Einsatz von Unqualifizierten im Rahmen eines Praktikums begründet kein Scheinarbeitsverhältnis
06.02.2015
Unternehmen, Wirtschaft & Finanzen
Essen, 06. Februar 2015*****Das Landesarbeitsgericht (LAG) Hamm hat mit Urteil vom 05.12.2014 über die Klage eines Praktikanten auf Arbeitslohn entschieden. Danach ist ein Praktikant auch dann kein Arbeitnehmer, wenn er im Rahmen einer berufsvorbereitenden Maßnahme, ähnlich wie ein Arbeitnehmer, in den Betrieb eingebunden wird. Rechtsanwalt Dr. Oliver K.-F. Klug, Hauptgeschäftsführer des AGAD Arbeitgeberverband Großhandel, Außenhandel, Dienstleistungen e.V. (http://www.agad.de) aus Essen, begrüßt diese Entscheidung außerordentlich, weil das LAG nicht den Fehler begehe, "Äpfel mit Birnen zu vergleichen".
"Wird ein bereits qualifiziert ausgebildeter Mitarbeiter als Scheinpraktikant eingesetzt, kann es sich um ein Arbeitsverhältnis handeln. Sollen einem Unqualifizierten im Rahmen des Praktikums aber grundlegende Kompetenzen für das Arbeitsleben vermittelt werden, handelt es sich eben nicht um ein Scheinarbeitsverhältnis. Das muss schon aus sozialpolitischen Erwägungen auch in Zukunft weiter gelten", kommentiert Rechtsanwalt Dr. Oliver K.-F. Klug die Entscheidung des LAG Hamm.
Geklagt hatte ein Praktikant, der mit einem Bildungsträger eine "Lehrgangsvereinbarung für Teilnehmerinnen und Teilnehmer an berufsvorbereitenden Bildungsmaßnahmen" geschlossen hatte. Der Bildungsträger führte diese Maßnahme in Zusammenarbeit mit der Agentur für Arbeit durch. Im Rahmen dieses Lehrgangs hatte der Kläger Praktika zu absolvieren. Insgesamt zwei Praktika absolvierte er in einem Lebensmittelmarkt. Nach Abschluss der Praktika verlangte der Praktikant, basierend auf einem Stundenlohn für nicht ausgebildete Arbeitnehmer im nordrhein-westfälischen Einzelhandel, eine Vergütung in Höhe von insgesamt 6.477,50 EUR.

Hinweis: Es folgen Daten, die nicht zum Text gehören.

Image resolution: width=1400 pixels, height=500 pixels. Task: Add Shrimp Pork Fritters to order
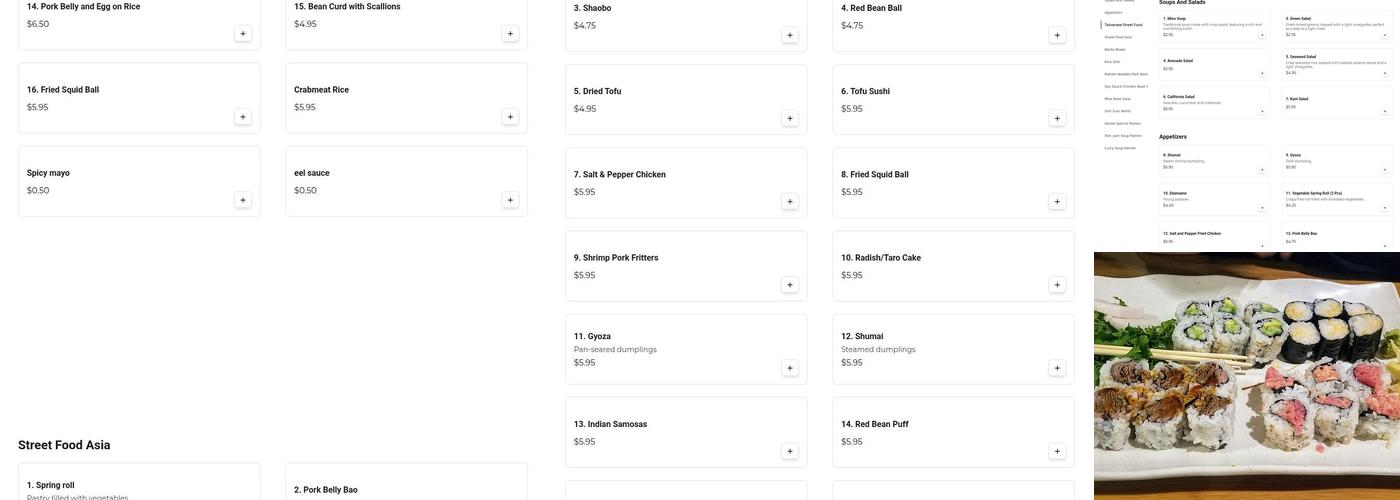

Dazu trug er vor, dass er wie ein Arbeitnehmer in dem Lebensmittelmarkt eingegliedert gewesen sei. Beispielsweise sei ihm der Getränkeshop anvertraut gewesen. Er habe dort Regale nachfüllen, Ware neu bestellen, das Lager aufräumen und das Pfand manuell zählen sowie kassieren müssen.
Während sich die Vorinstanz noch in der Hauptsache mit der juristischen Abgrenzung von Praktikum und Arbeitsverhältnis beschäftigte, hob das LAG diese Entscheidung auf und stellte entscheidend auf den Zweck der Maßnahme und die fehlende Ausbildung des Klägers ab.
Das LAG führte aus, dass Personen, die an einer öffentlich geförderten Maßnahme bei einem Bildungsträger teilnähmen, im Regelfall zur Arbeitsverwaltung in einem öffentlich-rechtlichen Leistungsverhältnis stünden. Dies gelte auch für während dieser Maßnahme durchgeführte Praktika.
Der Fall des Klägers unterscheide sich von einem bereits ausgebildeten Praktikanten, bei dem möglicherweise eine bereits erlernte Arbeitstätigkeit unter dem Deckmantel eines Praktikums abgefragt werde. Der schwierige und noch immer nicht vollzogene Einstieg des Klägers in eine erste dauerhafte und zu einem Abschluss führende berufliche Ausbildung und die inzwischen langen Jahre seiner Förderung durch Bildungsträger seien im Rahmen der Gesamtwürdigung objektive Kriterien, die die Aufnahme eines betrieblichen Praktikums als Teil einer berufsvorbereitenden Bildungsmaßnahme belegten.
Die Situation des Klägers habe es zwangsläufig mit sich gebracht, dass sich der Kläger in den Betrieb der Beklagten wie ein Arbeitnehmer einzugliedern hatte, um die dort geforderten Kompetenzen zu erlernen und zu trainieren.
Abschließend stellte das LAG auch darauf ab, dass geförderte berufliche Qualifizierungsmaßnahmen quasi unmöglich würden, wenn der den Praktikumsplatz anbietende Vertragspartner davon ausgehen müsste, bereits mit der dem berufseingliederungsfördernden Zweck einhergehenden Eingliederung das Risiko eines Arbeitsverhältnisses einzugehen.